Andres Freund <andres@anarazel.de> writes:
> On 2018-07-15 20:55:38 -0400, Tom Lane wrote:
>> That's not the way to think about it. On a COW file system, we don't
>> want to "create 16MB files" at all --- we should just fill WAL files
>> on-the-fly, because the pre-fill activity isn't actually serving the
>> intended purpose of reserving disk space. It's just completely useless
>> overhead :-(. So we can't really make a direct comparison between the
>> two approaches; there's no good way to net out the cost of constructing
>> the WAL data we need to write.
> We probably should still allocate them in 16MB segments. We rely on the
> size being fixed in a number of places.
Reasonable point. I was supposing that it'd be okay if a partially
written segment were shorter than 16MB, but you're right that that
would require vetting a lot of code to be sure about it.
> But it's probably worthwhile to
> just do a posix_fadvise or such. Also, if we continually increase the
> size with each write we end up doing a lot more metadata transactions,
> which'll essentially serve to increase journalling overhead further.
Hm. What you're claiming is that on these FSen, extending a file involves
more/different metadata activity than allocating new space for a COW
overwrite of an existing area within the file. Is that really true?
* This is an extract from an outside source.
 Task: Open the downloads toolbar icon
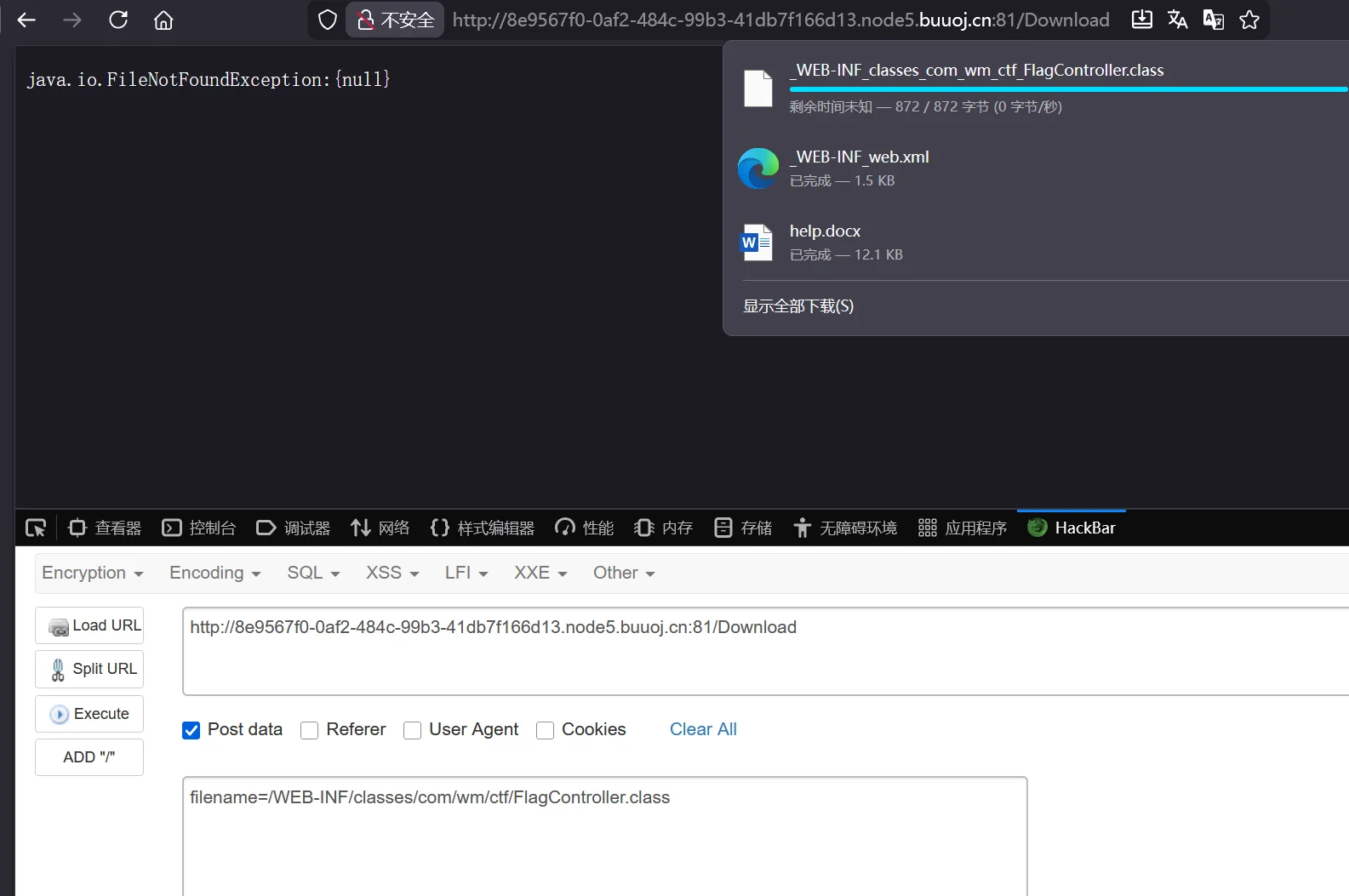[1141, 20]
The former case would be far more common in typical usage, and somehow
I doubt the FS authors would have been too stupid to optimize things so
that the same journal entry can record both the space allocation and the
logical-EOF change.
But anyway, this means we have two nearly independent issues to
investigate: whether recycling/renaming old files is cheaper than
constantly creating and deleting them, and whether to use physical
file zeroing versus some "just set the EOF please" filesystem call
when first creating a file. The former does seem like it's purely
a performance question, but the latter involves a tradeoff of
performance against an ENOSPC-panic protection feature that in
reality only works on some filesystems.